Major works restart across Westminster Housing as lockdown restrictions ease
As Westminster City Council continues to reopen the city, major works are able to restart this week with new Covid-19 safety measures.
Work restarted on seven projects across five sites on 2 July.
To mark this milestone, the Westminster City Council Cabinet Member for Housing Services, Cllr David Harvey, visited Little Venice Towers to witness the restart of the final stages of work to install safe and sustainable insulation to the buildings, replacing old cladding.
The new insulation, called External Wall Insulation (EWI), was chosen following consultation with residents. Residents have been kept up to date on the progress and restarting of works, using online technology such as video calls, allowing the council to reach a wide audience.

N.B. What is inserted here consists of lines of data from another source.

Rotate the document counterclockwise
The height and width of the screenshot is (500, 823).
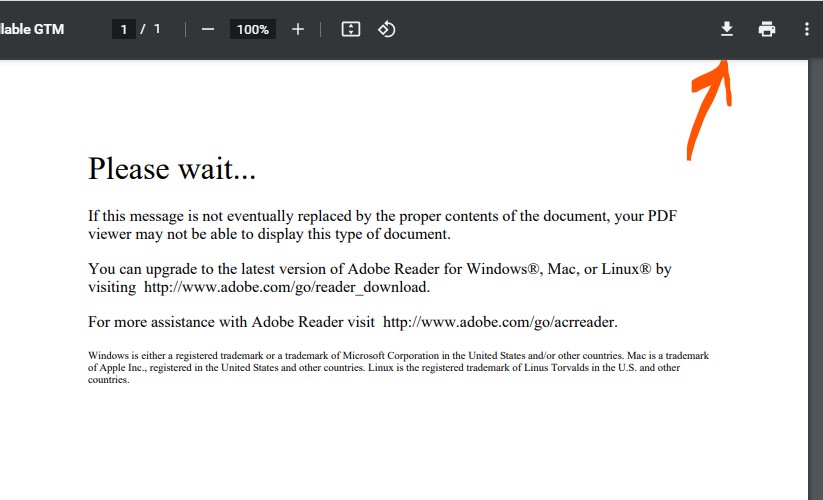(x=387, y=29)
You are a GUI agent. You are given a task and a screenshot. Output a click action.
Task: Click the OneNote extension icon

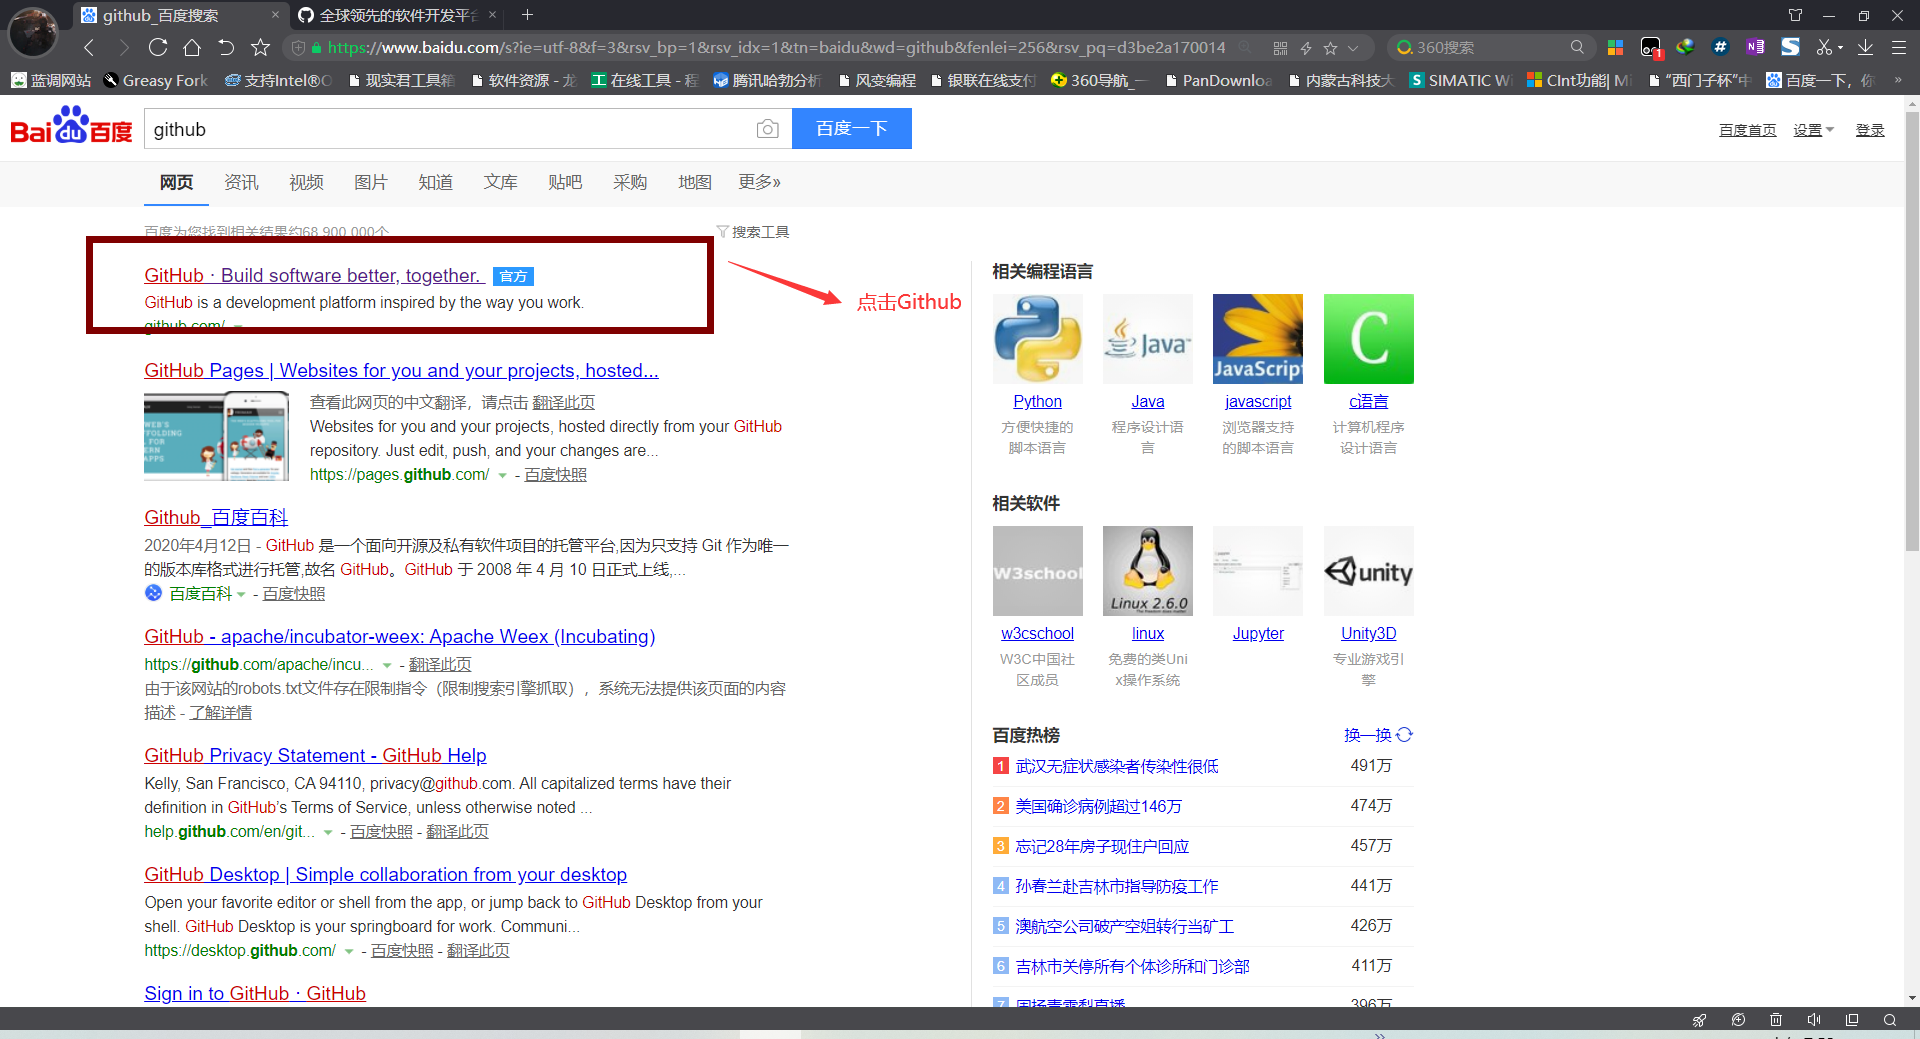click(1755, 47)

The new energy-efficient material is low maintenance and will help prolong the life of the high-rise buildings. Innovations are important in helping the council achieve its objective to create a greener and cleaner city.
Westminster was one of the first councils to remove old cladding in the wake of the Grenfell tragedy. Westminster Council received government funding of £6.7 million for the works, so it could be carried out at no cost to residents.
To ensure safety on these sites, extensive risk assessments have been carried out, with residents advised on the full details of safety measures implemented. Some essential works have continued throughout the lockdown period, on sites away from residents with strict social distancing measures in place.
Cllr David Harvey, said:
“The safety of our residents is paramount and following the Grenfell tragedy, we were among the very first to remove the cladding from our buildings. Our residents are always at the forefront of our decision making, and that’s why we consult with them regarding major works. We hope residents will be reassured by the measures we have taken following our recent consultation with them.
“The schemes we’re now restarting will help to protect employment, the local economy, and allow us continue to provide good, quality housing for our residents.”
To help support the quality of life of residents, the council has invested over £46 million this financial year to improve the local environment on estates and improve homes, including improving its green credentials by installing energy efficient boilers, updating some of the estates with LED type lighting and spending £1 million each year on reducing dampness and condensation. Over £2 million alone this financial year is being spent specifically on Little Venice Towers.
Throughout the lockdown period, Westminster council also deployed a volunteer service called Westminster Connects, which helped the most vulnerable residents to cope. Thousands of registered volunteers have so far managed to support over 40,000 resident needs cumulatively, through telephone befriending, food shopping assistance and deliveries.